Little white spots on the nails aren’t uncommon, physician Dr. Luiza Petre tells SheKnows. She notes that they could be caused by a bunch of different things, including fungal infection, allergic reaction, nail injury, vitamin deficiency or systemic disease.

“Very often, it is also a good indicator that a change in your diet is needed,” she says. “Increasing your intake of calcium and vitamin C can help decrease your chances of developing spots on the nails. But when those white spots are coupled with symptoms of illness, such as an infection or exposure to bacteria, then you may need to seek medical attention.”

Ridged nails

Bhanote says that ridges can be either vertical or horizontal. Vertical ridges can be just a normal variation unless they are also associated with discoloration, but they can also be noted in iron-deficiency anemia. “However, horizontal ridges may be indicative of kidney disease or a drug reaction,” she explains.

Yellow nails

Yellow nails aren’t just gross to look at, physician Dr. Richard Honaker tells SheKnows. He says this can indicate a few maladies, including fungal infections, but also liver disease or kidney disease.

Pale nail beds

If your nail beds are lighter than usual, it can be a sign of illnesses, including anemia, liver disease or congestive heart failure, says Bhanote.

Blueish nails

If your nails have a blue tinge, that may be a sign that you’re not getting enough oxygen, which can indicate lung disease or cardiovascular disease, Bhanote explains.

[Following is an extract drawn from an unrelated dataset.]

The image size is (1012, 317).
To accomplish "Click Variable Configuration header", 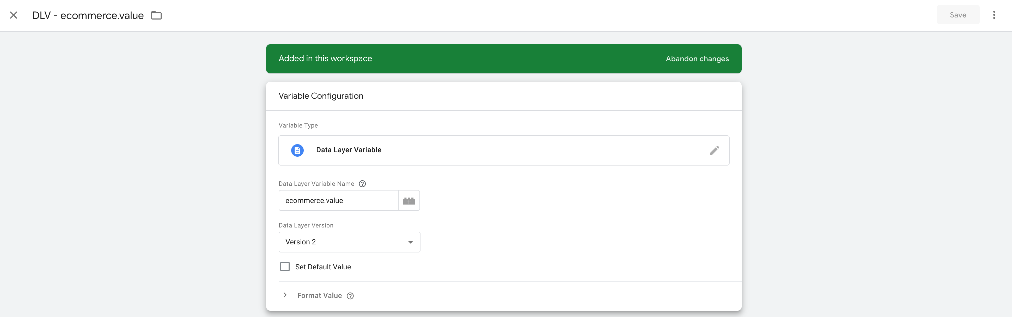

Dry, brittle or easily cracked nails

Nails like this can be a symptom of hypothyroidism or iron-deficiency anemia, says Bhanote. However, that may not be the only cause, she warns. This can also be seen when you are continually washing your hands (such as in health care providers, chefs, etc.),” she explains. “Protecting your hands with gloves and using lotions may
resolve the issue if there is not associated underlying illness.”

Dark blue or black pigment

This may be not a big deal, says Bhanote, but it can also be a warning sign. “If there is focal discoloration in one nail and it appears dark, it should be examined by a doctor immediately and possibly even biopsied,” she says. “This can be a deposition from melanocytes and it might range from being a benign entity, such as nevus to a more serious entity like melanoma.”

Weak or soft nails

If your nails aren’t as strong as you’d like, Petre says this may be a sign of a nutritional deficiency, particularly in the area of protein. “To strengthen the structure of your nails, eat healthy foods that can increase keratin levels, including meat, eggs, quinoa, beans or other protein-rich foods — about 6 ounces per day,” she suggests.

Puffy nail fold

Your nail fold is the area between your nail bed and the soft tissue of your finger. If this looks swollen or puffy, says Bhanote, it could indicate a connective tissue disorder, lupus other autoimmune diseases or an infection.

As always, when in doubt, seek a doctor’s input. Some nail conditions are simply cosmetic imperfections, but others can indicate that you may need medical attention, says Petre. If you are worried, don’t hesitate to go see your doctor, who can assess your nails and determine if treatment is warranted. Make sure you take off your nail polish before you go, though!

A version of this story was published February 2019.